As a consequence, through their influences on both lower-level and higher-level cognition, emotions can modulate attention, interpretation, judgement, problem solving and decisionmaking processes during the translation process. Influences of emotion on translational choices may then become visible in the translated text and may have an influence on the perception of the text by the reader, but may also be retraceable during the process itself, through their influence on the use of auxiliary devices, time spent translating, pauses, production speed, segmentation or revision behaviour.
The physiological and the expression component of emotion during the translation process
When a translator is experiencing an emotion, the physiological component of emotion ensures an appropriate response from the body system. Apart from increased activity in brain areas implicated in emotion processing, such as the amygdala and the frontal cortex (Sander et al., 2005), cardiovascular and electrodermal responses (Mauss & Robinson, 2010) or changes in eye properties (Bradley et al., 2008) will indicate activation in the autonomic nervous system as a function of emotional responding.
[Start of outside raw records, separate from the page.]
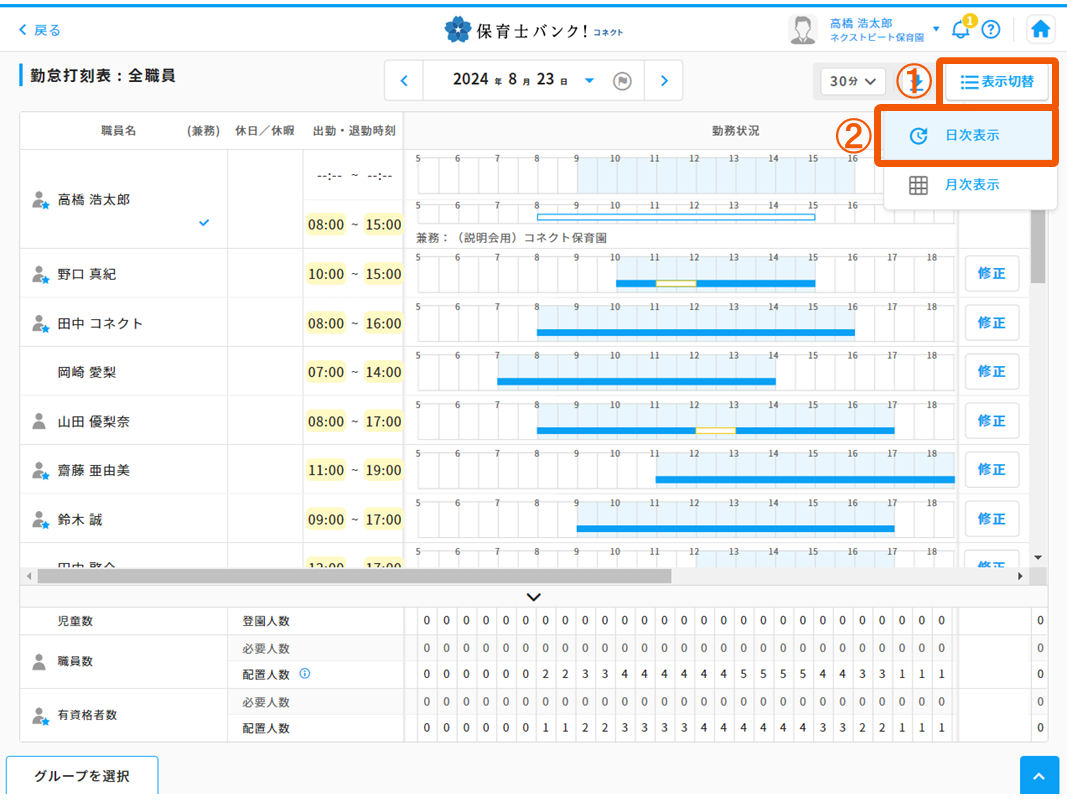Open the notification bell

click(961, 30)

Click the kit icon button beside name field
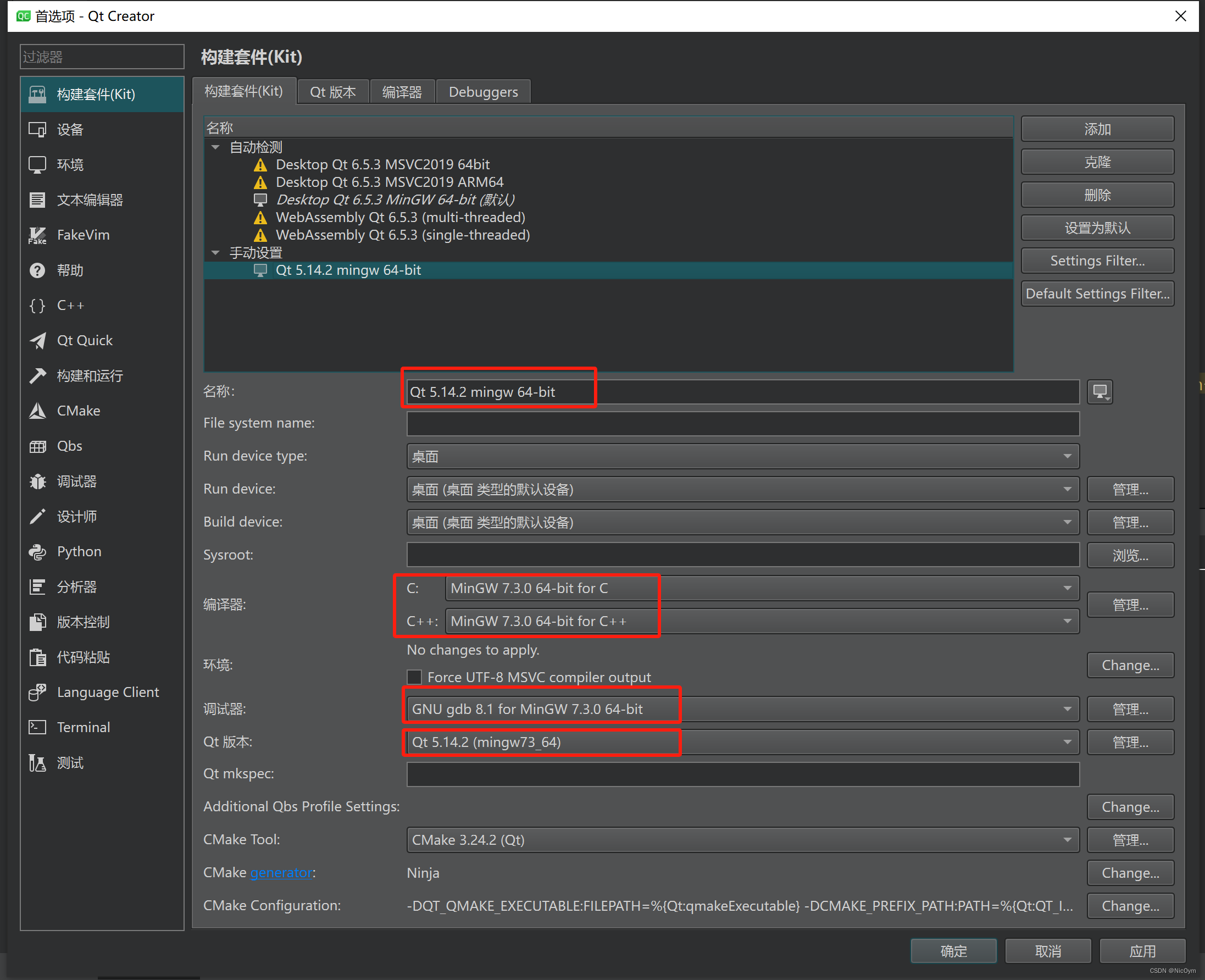click(x=1100, y=392)
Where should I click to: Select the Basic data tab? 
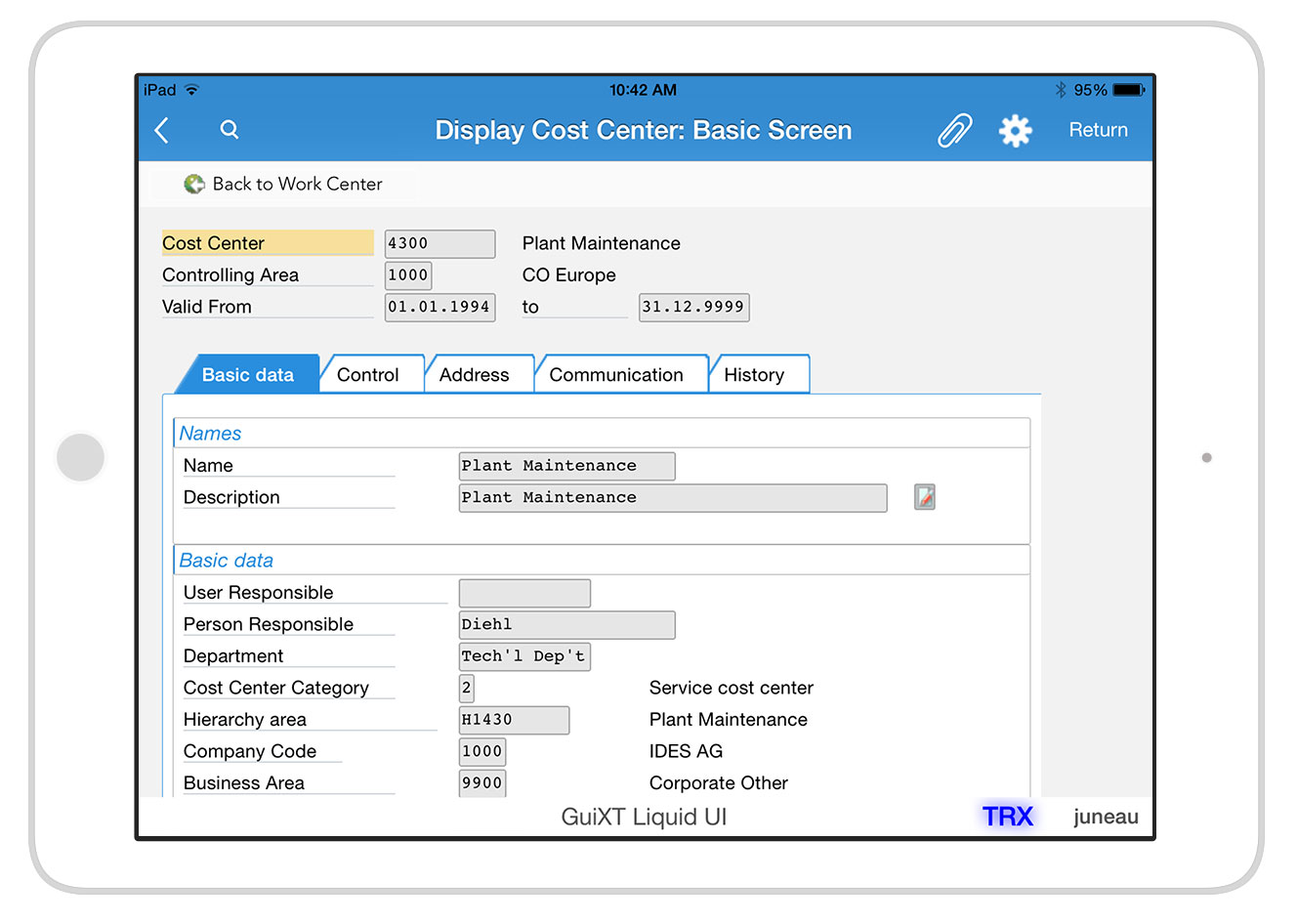pos(248,375)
Moreover, higher stress levels have been shown to affect salivation during interpreting (Moser-Mercer, 2003) as well as translators’ levels of adrenaline (Bayer-Hohenwarter, 2009).
Further, the expression component of emotion can be observable during the translation process. It includes the verbal and non-verbal communication of emotion and is particularly important at an inter-individual level, for example during a translator’s interactions with colleagues or clients. A translator may smile at a client to express happiness, or the acoustic properties of the translators voice can be affected by his anger in social interactions with colleagues. Moreover, variations in body movements, such as the adoption of expansive and diminutive body postures, can be behavioural indicators of emotional reactions (Tracy & Robins, 2004) and can convey specific information about the translator’s emotional state while translating.
The translator's subjective feeling
During an emotion episode, activation in the different emotion components gives rise to the translator’s feeling, i.e. the conscious experience of emotion. The subjective feeling component underlies the experience of feeling good or bad, the experience of a particular discrete emotion, and the extent to which translators enjoy the translation task. This emotion component is continuously updated and has an important monitoring and regulatory function. A negative feeling, for example, allows the translator to make regulatory efforts and to employ an emotion regulation strategy, such as situation selection, where a translator may choose not to translate a particular text to avoid frustration.
The dynamic relations of the emotion components
While zooming in on single emotion components allows us to describe an entire emotional episode as well as the processes within the five emotion components, it is important to note that these components are not independent of each other and interact in complex and dynamic ways during the translation process. As appraisals and the changes they produce form the context for the following subjective evaluations of a situation, recursive effects of an elicited emotion can occur, and emotions may not only exert a momentary influence but impact on whole sequences of action during the translation process. Recursive effects of emotions happen through feedback from the pattern of emotional reaction in the different components on the ongoing process of cognitive evaluation, which then again influences the other emotion components, namely subsequent action tendencies, physiological response, expression and subjective feeling.